» Required work
From the line with "Task: Click the horizontal" through the last line of the records below, both ends included, transcribe only those lines, exactly, and omit the pictures.

[Records from a dataset]
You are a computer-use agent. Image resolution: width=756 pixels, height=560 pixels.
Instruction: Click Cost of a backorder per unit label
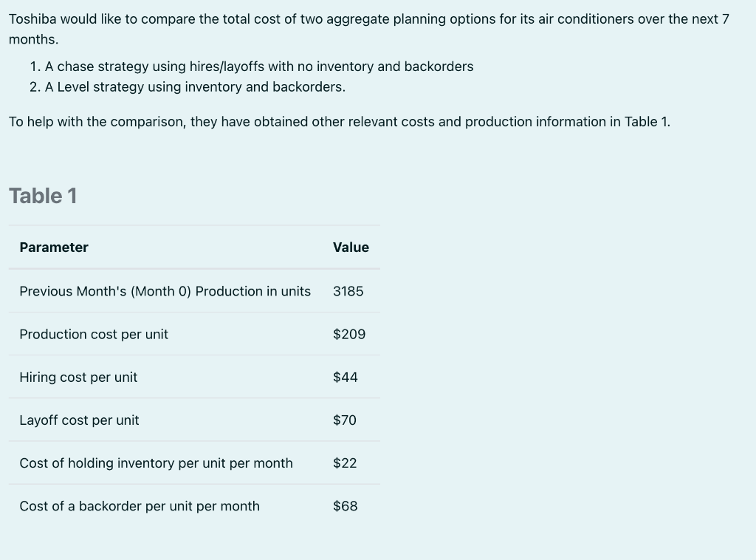(140, 506)

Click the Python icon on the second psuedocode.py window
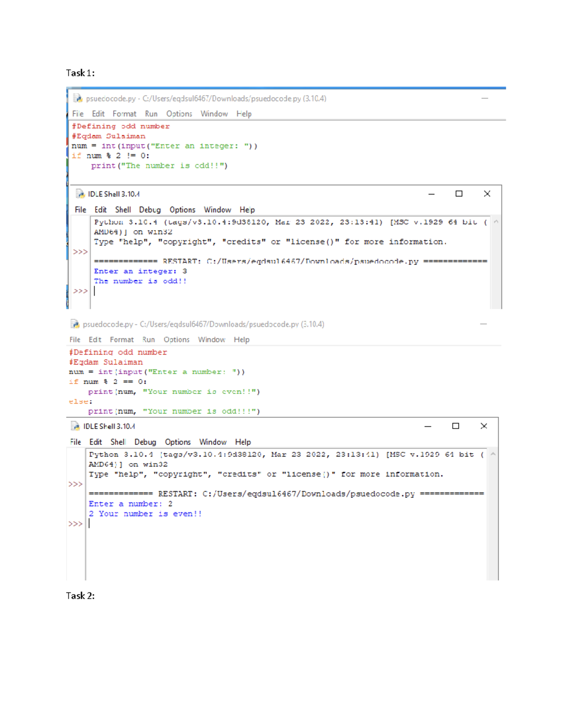pyautogui.click(x=76, y=324)
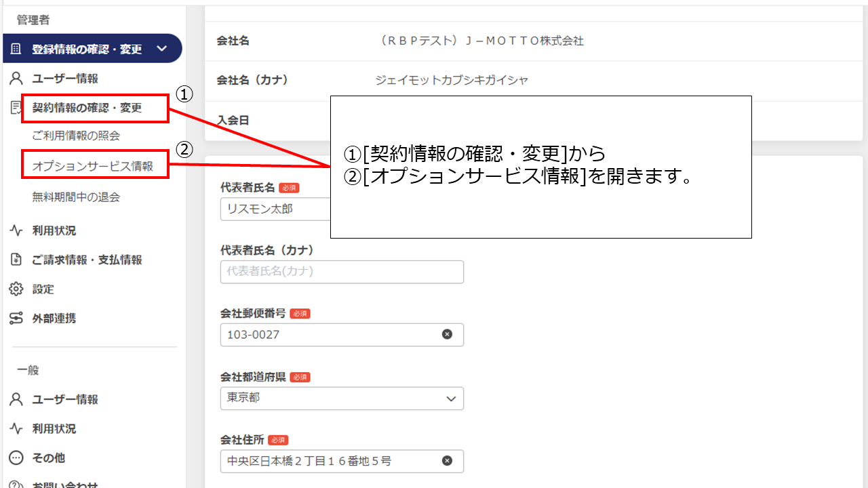Click the connector icon beside 外部連携
Viewport: 868px width, 488px height.
[16, 319]
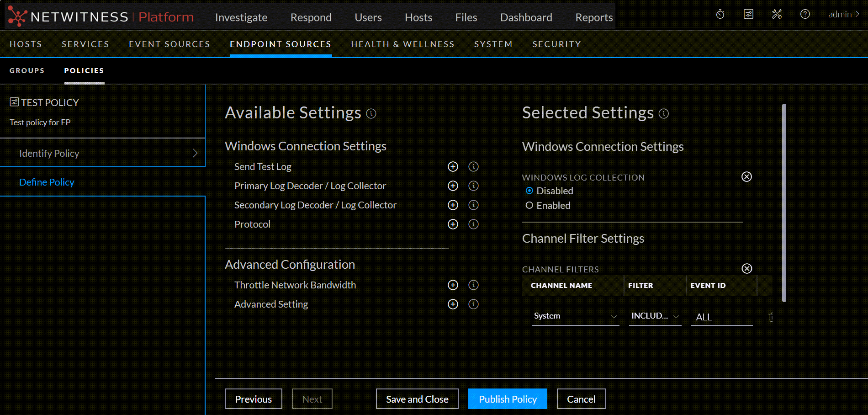The image size is (868, 415).
Task: Open the stopwatch jobs icon
Action: (x=720, y=15)
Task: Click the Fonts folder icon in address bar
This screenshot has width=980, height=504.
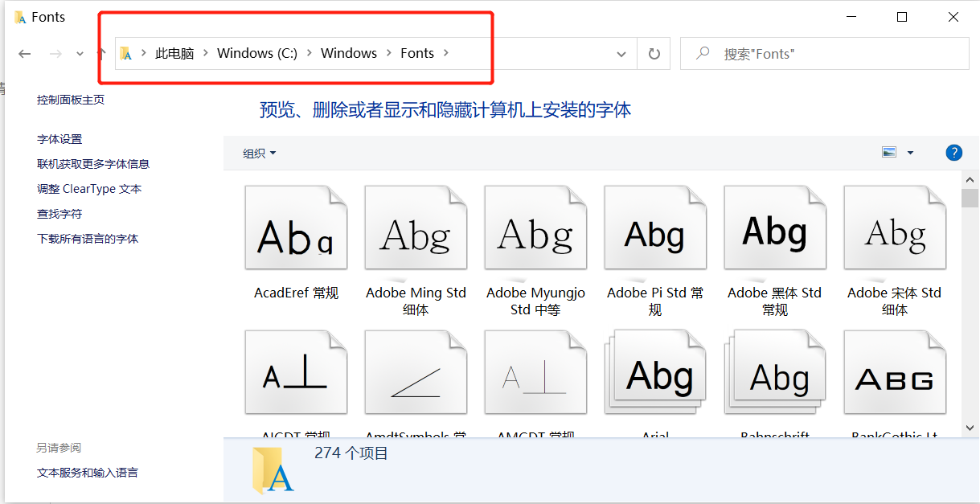Action: (126, 53)
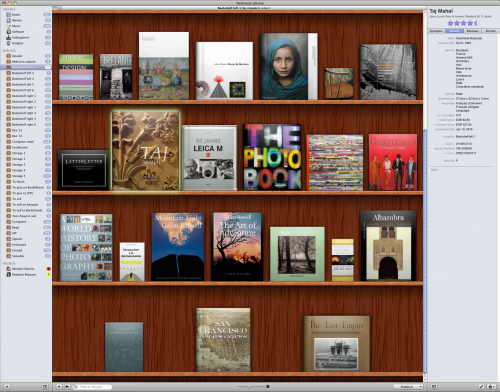Open the Video Games library joystick icon
The height and width of the screenshot is (392, 500).
point(9,37)
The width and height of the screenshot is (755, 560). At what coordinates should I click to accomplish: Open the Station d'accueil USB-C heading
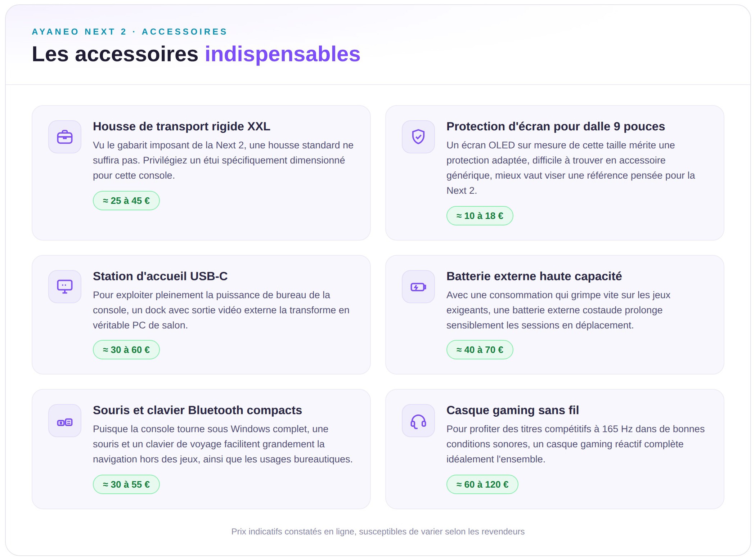point(160,276)
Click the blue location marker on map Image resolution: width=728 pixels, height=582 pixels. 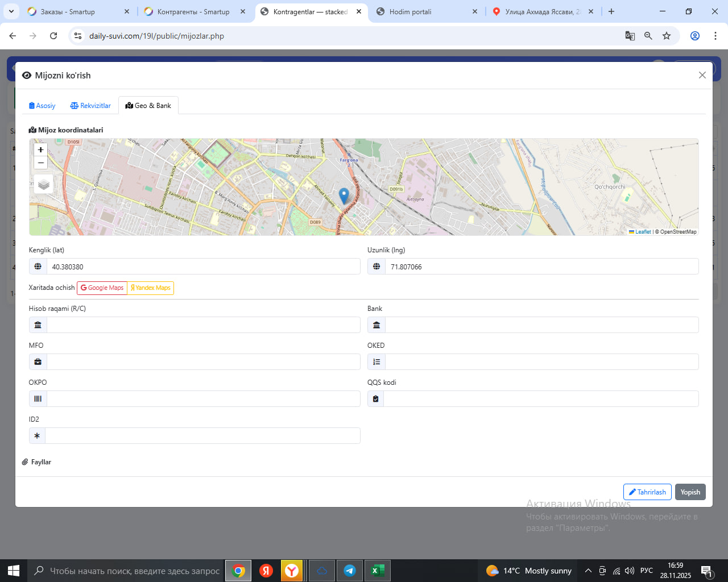(x=344, y=195)
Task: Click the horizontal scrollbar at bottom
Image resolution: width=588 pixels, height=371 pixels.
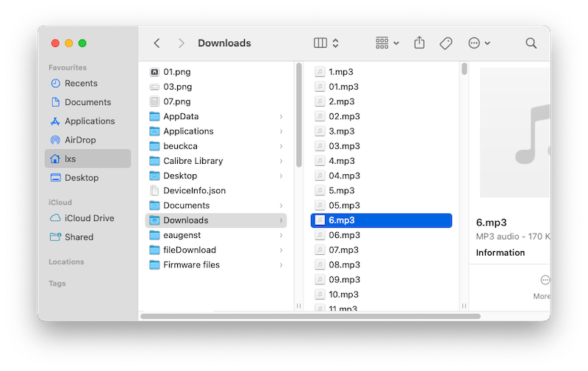Action: (309, 316)
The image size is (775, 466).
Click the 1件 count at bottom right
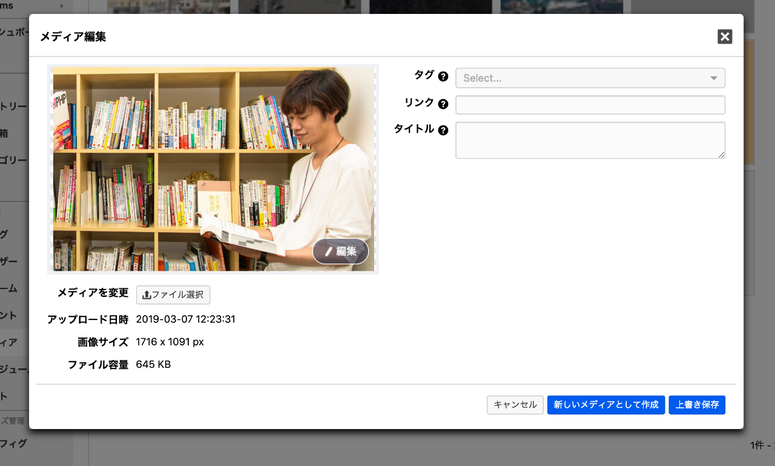click(758, 444)
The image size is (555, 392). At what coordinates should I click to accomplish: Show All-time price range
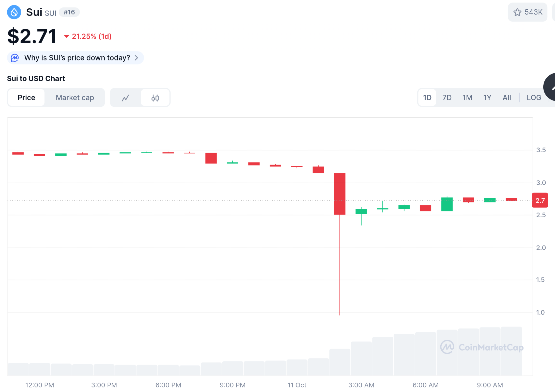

» Expected answer
Task: Click the horizontal scrollbar at bottom
Image resolution: width=588 pixels, height=371 pixels.
Action: (309, 316)
The image size is (775, 466).
Click the 1件 count at bottom right
click(758, 444)
The image size is (555, 392). At what coordinates should I click to accomplish: Show All-time price range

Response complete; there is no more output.